How many kids do you have?
I am in a bar. It is noisy. I am out with a bunch of women, about 9. We are at a big table. The woman who is asking me is diagonally across the table from me, three people down. She is shouting. There are two conversations happening between she and I. I hesitate. I know the answer. It is very complicated.
I have two at home with me, I answer, and a little piece of me winces.
This reply is not a lie, but it is not the answer I would like to give. If we were face to face, eye to eye, and there were time, I would give her the real answer, the full answer.
I found this question mindless and easy when I was pregnant or had a newborn. They would say, "Is this your first" (or second). Then I could very simply and without explanation explain that I had had two babies before this one, Charlotte and Liam. But kids throws me.
Charlotte is not a kid. She never got that chance. She would be my kid. She should be my kid. She was my baby. She doesn't do the kid things with me.
I get confused by this. She is my kid. I want to have her drawings with her name scrawled on them all over my fridge (the loss of the name, that loss, of my very favorite ever since I was a little girl name Charlotte, that's something, too), the answering of the phone and it being for her, that won't happen. These daily things.
My child, yes. My baby, yes. My daughter, yes. But there is something about kid that connotes this daily grind, this carpooling to nursery school and making peanut butter sandwiches for them, and she misses that.
I don't deny her, not ever. I suppose not telling the woman at the bar would count as denying her to some. It's just that I have to do her justice. If I ever spoke to that woman again, and we got on the topic of kids, I would amend my answer, that is for sure. This is often what I will do, I will answer "two with me at home" (my standard, non-lie answer for tricky situations), and then if the conversation progresses, I hunt wildly for the opportunity to slip in that I actually did have another daughter before Liam. It could come from anywhere. The person could be saying, "I have a pink shirt", and I would say, "Oh, I had a pink shirt when I was pregnant with Charlotte, she is my first daughter who died at birth". I mean I really sometimes pull it out of thin air, because once I am actually talking to someone about my motherhood, I absolutely cannot look at them in the eye if I think they think I only have two kids.

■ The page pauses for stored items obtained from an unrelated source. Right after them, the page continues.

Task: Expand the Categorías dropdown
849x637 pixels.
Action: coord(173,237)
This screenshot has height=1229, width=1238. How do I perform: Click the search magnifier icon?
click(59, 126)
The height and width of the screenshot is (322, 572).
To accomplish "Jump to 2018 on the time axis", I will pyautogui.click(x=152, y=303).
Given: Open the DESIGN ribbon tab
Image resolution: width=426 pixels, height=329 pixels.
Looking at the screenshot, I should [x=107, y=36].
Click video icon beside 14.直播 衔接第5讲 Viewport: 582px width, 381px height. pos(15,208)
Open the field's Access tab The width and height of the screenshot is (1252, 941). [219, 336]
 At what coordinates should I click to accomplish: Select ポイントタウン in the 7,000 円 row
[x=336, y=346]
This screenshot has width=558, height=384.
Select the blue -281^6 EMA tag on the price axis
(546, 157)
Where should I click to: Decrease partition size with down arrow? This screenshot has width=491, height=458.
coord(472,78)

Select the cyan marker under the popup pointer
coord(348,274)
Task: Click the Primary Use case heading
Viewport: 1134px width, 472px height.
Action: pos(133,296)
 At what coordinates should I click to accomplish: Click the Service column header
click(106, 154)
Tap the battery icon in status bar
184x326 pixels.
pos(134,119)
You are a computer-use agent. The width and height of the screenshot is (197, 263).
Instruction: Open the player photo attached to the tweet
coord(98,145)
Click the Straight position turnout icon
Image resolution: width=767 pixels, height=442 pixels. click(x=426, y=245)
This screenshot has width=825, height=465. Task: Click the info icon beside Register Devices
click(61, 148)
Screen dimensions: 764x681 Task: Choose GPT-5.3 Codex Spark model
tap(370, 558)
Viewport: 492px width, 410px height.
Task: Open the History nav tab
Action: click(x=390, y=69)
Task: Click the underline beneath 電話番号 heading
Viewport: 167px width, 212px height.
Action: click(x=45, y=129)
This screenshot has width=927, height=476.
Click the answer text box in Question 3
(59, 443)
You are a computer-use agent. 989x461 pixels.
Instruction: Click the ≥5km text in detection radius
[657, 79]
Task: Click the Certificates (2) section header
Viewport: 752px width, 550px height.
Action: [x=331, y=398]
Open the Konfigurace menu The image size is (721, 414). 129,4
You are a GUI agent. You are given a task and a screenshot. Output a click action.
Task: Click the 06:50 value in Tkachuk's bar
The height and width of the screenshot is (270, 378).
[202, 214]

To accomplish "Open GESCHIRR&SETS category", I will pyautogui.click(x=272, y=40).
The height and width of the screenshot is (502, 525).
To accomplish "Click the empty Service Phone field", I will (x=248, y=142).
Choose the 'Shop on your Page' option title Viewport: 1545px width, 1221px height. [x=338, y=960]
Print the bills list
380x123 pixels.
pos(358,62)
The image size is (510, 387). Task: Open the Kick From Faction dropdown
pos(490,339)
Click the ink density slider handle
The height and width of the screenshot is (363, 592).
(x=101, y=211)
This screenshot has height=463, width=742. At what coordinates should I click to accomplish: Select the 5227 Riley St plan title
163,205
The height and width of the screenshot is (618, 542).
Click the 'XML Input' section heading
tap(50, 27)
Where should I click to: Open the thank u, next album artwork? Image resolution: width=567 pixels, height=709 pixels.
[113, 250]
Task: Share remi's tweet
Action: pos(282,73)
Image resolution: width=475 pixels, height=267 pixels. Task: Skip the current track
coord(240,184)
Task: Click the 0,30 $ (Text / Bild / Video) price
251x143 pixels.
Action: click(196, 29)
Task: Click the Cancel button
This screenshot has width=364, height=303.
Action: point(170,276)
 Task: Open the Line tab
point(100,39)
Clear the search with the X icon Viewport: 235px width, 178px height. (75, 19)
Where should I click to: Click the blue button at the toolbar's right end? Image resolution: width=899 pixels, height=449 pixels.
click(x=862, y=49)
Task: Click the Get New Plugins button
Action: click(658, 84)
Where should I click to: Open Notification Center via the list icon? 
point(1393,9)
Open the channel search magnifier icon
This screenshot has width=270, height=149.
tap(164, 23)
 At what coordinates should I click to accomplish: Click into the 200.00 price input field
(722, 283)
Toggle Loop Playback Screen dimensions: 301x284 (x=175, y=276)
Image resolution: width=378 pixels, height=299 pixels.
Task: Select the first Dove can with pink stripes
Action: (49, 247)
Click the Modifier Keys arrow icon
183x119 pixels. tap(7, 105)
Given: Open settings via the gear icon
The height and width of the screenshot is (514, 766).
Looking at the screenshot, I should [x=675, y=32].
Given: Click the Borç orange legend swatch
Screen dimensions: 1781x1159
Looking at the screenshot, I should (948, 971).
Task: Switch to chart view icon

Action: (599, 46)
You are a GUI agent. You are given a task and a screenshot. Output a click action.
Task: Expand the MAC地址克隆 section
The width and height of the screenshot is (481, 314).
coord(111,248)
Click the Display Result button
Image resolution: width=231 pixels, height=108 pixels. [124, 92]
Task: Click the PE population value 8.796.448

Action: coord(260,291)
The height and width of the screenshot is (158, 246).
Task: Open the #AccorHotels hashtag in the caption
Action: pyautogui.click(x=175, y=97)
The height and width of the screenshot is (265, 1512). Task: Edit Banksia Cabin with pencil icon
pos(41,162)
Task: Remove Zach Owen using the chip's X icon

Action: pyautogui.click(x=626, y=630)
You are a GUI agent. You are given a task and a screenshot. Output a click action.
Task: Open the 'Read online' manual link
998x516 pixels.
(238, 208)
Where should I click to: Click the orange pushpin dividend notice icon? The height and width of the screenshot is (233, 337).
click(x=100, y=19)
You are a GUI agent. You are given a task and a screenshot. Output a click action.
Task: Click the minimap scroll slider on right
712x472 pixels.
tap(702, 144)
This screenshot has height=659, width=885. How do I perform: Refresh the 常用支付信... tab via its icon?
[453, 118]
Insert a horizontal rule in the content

So I weave it in.
So yes, two kids with me at home, and three children, three babies, three loves. Always in my heart, together.
Happy Valentines Day, my sweet Charlotte. I wish I could send you a chocolate heart and a kiss wherever you are. xoxox
2 comments:
One of my teachers (for a maternal-child health class I took as a grad student) would say, when asked, "I have two children with me and one in heaven."
By the way, I have a question I'd like to ask you via email...could you send me a note at stand.deliver at gmail.com?
I hate that question...as you know. I have started to say, "I have two at home with me." as well. I also put Sophie in the conversation if it keeps going. But why, why does that feel so wrong? Like I'm denying her? Obviously because the whole situation feels so wrong, so very very wrong. I HAVE THREE KIDS! And yesterday Chris threw in that we have three kids and one "angel peanut" which I thought I was funny!